Records drawn from a dataset:
========================================================================

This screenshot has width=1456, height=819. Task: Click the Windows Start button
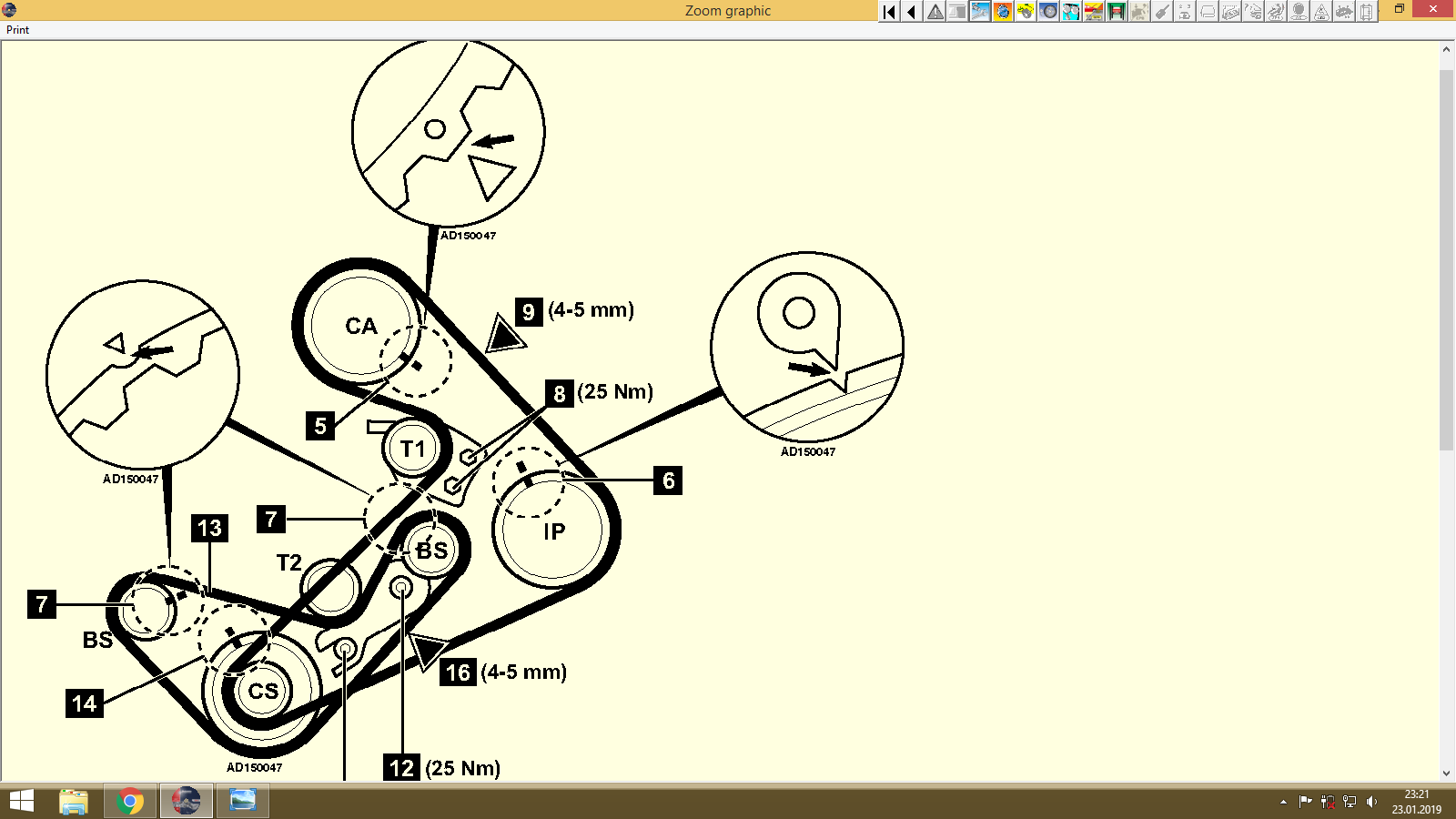[20, 801]
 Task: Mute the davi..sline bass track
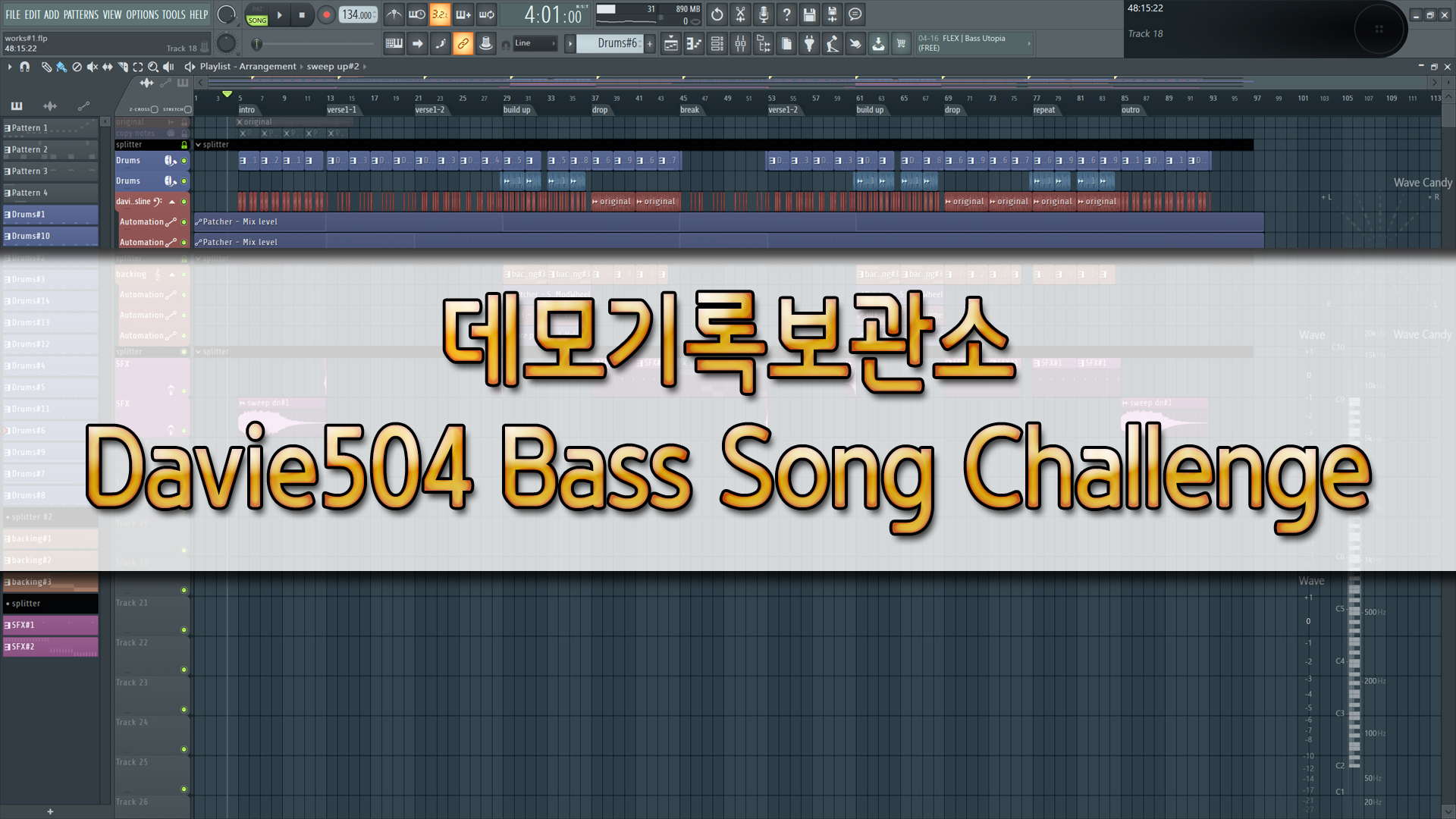click(x=184, y=202)
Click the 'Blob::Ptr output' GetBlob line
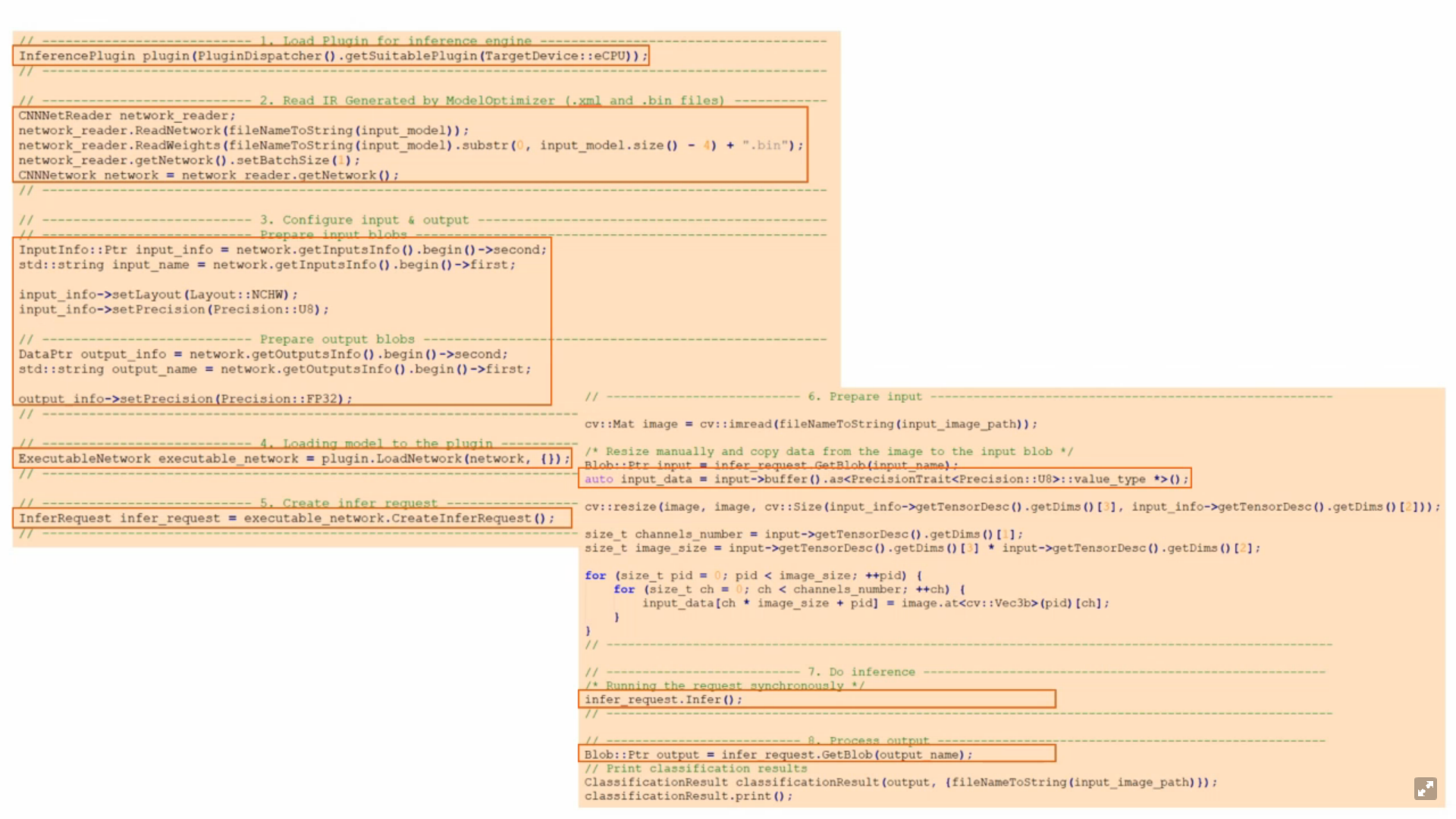Screen dimensions: 1456x819 (777, 755)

========================================================================

How to complete this task: Exactly the lines from the one that contains "Task: Mute the davi..sline bass track" through the final line of the records above are needed, given again word for word, with every picture left out.

Answer to the problem:
 Task: Mute the davi..sline bass track
click(x=184, y=202)
Click the 'Blob::Ptr output' GetBlob line
Screen dimensions: 1456x819 (777, 755)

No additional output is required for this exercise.